- Original author: John C. Glavin
- Developer: South River Technologies (originally Riverfront Software)
- Release: December 31, 1997; 28 years ago
- Stable release: v2019 / February 26, 2019; 7 years ago
- Operating system: Windows, OS X, Android and iOS
- Available in: English
- License: Proprietary
- Website: https://www.webdrive.com

= WebDrive =

Drive mapping software

WebDrive is a drive mapping utility that supports accessing remote file servers using open FTP, FTPS, SFTP, and WebDAV protocols, and proprietary or vendor-specific protocols. It can be run as a Windows service and supports automatic mounting on system startup.

==History and use==

Though associated with traditional FTP protocols, WebDrive has had a long history of being considered a unique type of FTP client because it made remote folders look like part of the native operating system's file manager rather than display a "two pane" view (a.k.a. an "orthodox file manager") used by most FTP clients.
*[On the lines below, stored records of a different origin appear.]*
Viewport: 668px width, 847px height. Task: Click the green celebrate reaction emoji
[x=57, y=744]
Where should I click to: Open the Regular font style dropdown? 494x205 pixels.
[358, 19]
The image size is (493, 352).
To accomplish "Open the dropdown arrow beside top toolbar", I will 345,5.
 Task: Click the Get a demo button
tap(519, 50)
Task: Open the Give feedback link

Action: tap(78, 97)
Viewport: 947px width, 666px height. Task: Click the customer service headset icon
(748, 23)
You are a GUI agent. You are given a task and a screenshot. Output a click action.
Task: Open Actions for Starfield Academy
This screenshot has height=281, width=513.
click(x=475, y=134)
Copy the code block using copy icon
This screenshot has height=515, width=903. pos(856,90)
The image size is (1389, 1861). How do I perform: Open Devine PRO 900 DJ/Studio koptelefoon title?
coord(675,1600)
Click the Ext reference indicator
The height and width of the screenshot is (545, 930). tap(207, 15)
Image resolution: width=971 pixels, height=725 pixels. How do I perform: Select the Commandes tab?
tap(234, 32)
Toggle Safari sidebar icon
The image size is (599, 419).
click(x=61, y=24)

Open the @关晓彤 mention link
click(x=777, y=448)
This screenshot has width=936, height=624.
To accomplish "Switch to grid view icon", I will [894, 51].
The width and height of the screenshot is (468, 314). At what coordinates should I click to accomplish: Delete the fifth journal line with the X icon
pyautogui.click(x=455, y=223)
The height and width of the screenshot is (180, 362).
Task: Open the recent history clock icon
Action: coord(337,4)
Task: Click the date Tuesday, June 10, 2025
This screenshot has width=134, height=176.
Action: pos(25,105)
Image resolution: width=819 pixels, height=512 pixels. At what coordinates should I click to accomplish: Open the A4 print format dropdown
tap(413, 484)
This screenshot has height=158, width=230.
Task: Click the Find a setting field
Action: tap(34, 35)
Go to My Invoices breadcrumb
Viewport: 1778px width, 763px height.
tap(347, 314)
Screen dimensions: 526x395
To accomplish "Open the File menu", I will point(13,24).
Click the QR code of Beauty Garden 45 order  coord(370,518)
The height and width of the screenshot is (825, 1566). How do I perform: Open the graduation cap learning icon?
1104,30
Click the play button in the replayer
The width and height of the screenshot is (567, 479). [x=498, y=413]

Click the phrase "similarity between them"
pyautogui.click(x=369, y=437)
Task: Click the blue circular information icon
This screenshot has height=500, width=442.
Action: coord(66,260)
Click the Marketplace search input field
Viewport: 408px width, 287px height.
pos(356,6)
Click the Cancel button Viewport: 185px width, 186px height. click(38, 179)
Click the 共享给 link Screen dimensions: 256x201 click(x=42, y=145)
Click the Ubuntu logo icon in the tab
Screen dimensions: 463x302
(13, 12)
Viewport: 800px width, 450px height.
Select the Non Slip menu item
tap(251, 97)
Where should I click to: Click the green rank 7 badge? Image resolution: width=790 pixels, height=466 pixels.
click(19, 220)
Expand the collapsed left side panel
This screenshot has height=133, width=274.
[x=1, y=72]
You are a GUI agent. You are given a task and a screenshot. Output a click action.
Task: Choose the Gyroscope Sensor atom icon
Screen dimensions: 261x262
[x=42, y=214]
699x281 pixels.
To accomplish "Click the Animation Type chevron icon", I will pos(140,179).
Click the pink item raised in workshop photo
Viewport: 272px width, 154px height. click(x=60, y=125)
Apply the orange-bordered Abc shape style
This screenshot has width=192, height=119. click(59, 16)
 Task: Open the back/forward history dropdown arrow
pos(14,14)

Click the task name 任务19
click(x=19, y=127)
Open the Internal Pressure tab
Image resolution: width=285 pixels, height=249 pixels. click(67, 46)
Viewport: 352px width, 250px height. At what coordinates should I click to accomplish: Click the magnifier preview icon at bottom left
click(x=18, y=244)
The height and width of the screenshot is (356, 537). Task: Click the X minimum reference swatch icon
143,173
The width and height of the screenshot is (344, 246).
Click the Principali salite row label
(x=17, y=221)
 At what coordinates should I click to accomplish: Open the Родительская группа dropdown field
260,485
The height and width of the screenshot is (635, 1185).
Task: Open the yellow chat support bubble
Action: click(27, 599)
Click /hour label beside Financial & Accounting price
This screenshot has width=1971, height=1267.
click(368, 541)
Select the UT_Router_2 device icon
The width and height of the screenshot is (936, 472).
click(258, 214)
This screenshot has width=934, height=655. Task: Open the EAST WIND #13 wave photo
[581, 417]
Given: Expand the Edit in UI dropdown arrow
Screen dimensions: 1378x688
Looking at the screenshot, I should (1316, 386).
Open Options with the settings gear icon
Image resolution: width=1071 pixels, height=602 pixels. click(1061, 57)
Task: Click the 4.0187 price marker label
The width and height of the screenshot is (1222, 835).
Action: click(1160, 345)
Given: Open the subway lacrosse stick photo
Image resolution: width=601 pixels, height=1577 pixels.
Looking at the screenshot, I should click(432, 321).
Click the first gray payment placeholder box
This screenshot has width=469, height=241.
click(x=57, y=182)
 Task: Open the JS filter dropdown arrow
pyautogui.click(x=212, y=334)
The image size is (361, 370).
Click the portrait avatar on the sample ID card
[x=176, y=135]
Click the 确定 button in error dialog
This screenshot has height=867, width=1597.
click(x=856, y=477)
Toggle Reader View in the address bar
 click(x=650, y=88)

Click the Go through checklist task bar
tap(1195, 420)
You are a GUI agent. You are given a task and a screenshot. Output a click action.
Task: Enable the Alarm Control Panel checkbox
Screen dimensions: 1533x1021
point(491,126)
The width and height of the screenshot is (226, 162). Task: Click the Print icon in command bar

As of 2014, its publisher claimed over 5 million installations and it remains a popular utility on college campuses and similar organizations with "casual" file transfer needs.

A Mac edition was introduced in September 2009 and mobile editions for the iOS and Android were introduced in November 2013 and March 2014 respectively.

Through at least 2002 Novell rebranded an earlier version of WebDrive as NetDrive and also added iFolder transfer support to its rebranded edition.